First, the most outrageous error: The Court sua sponte dismissed my personal-capacity claims against Cole, Line, and Batdorf with prejudice—even though the Court acknowledged that no one had ever filed a motion to dismiss those claims. The federal government appeared only in official capacity. I had explicitly pleaded personal-capacity allegations and had identified FOIA materials supporting them. The Court said “judicial economy” justified deciding the issue without letting me respond or amend. First Circuit law says that’s backwards. Sua sponte merits dismissals are “strong medicine” requiring notice and opportunity to amend unless futility is crystal clear. Here, there was no crystal clarity—just the Court’s impatience.
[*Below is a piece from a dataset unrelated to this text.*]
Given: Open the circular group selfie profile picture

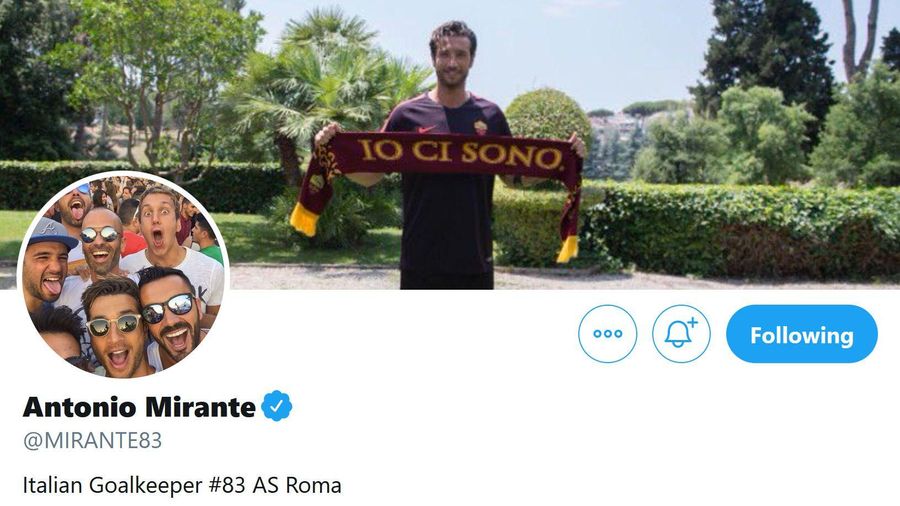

Second, the sweep: The final judgment says all my claims against everyone are dismissed “WITH PREJUDICE.” But it rested on Eleventh Amendment immunity (OCIF, Zequeira, Lugo), foreign sovereign immunity (foreign defendants), and lack of personal jurisdiction (The Age). Those aren’t merits decisions—they’re threshold rulings. A court cannot say it lacks authority over a defendant and then enter a claim-preclusive judgment on the same claim. Rule 41(b) is explicit: jurisdictional dismissals are not adjudications on the merits.
Third, the release mess: The Court said a corporate release in the liquidation documents “independently deprived [it] of subject-matter jurisdiction.” Release is a defense, not jurisdictional. And the language released claims “Euro Pacific may have”—not my personal constitutional or reputational claims in my individual capacity. I signed as “for and on behalf of Euro Pacific,” not for myself. The Court used a corporate document to lock the door on my personal claims.
Fourth, the trap: The Court excluded the FOIA materials from consideration because they were outside the pleadings, then faulted my complaint for lacking detail, then dismissed with prejudice and refused to let me amend. On March 25, another federal judge ruled the IRS had improperly withheld those very documents. The Puerto Rico Court closed my case with prejudice while the federal record was still opening in the FOIA case. The IRS got the benefit of its own illegal withholding.
The motion asks the Court to correct these errors: vacate the sua sponte dismissal, convert threshold rulings to without-prejudice, fix the jurisdictional mischaracterization of the release, and reopen the case for proper motion practice and amendment.
The timing alone shows the injustice: I was simultaneously told to pound sand here while another judge was ordering the IRS to hand over what it should have produced all along.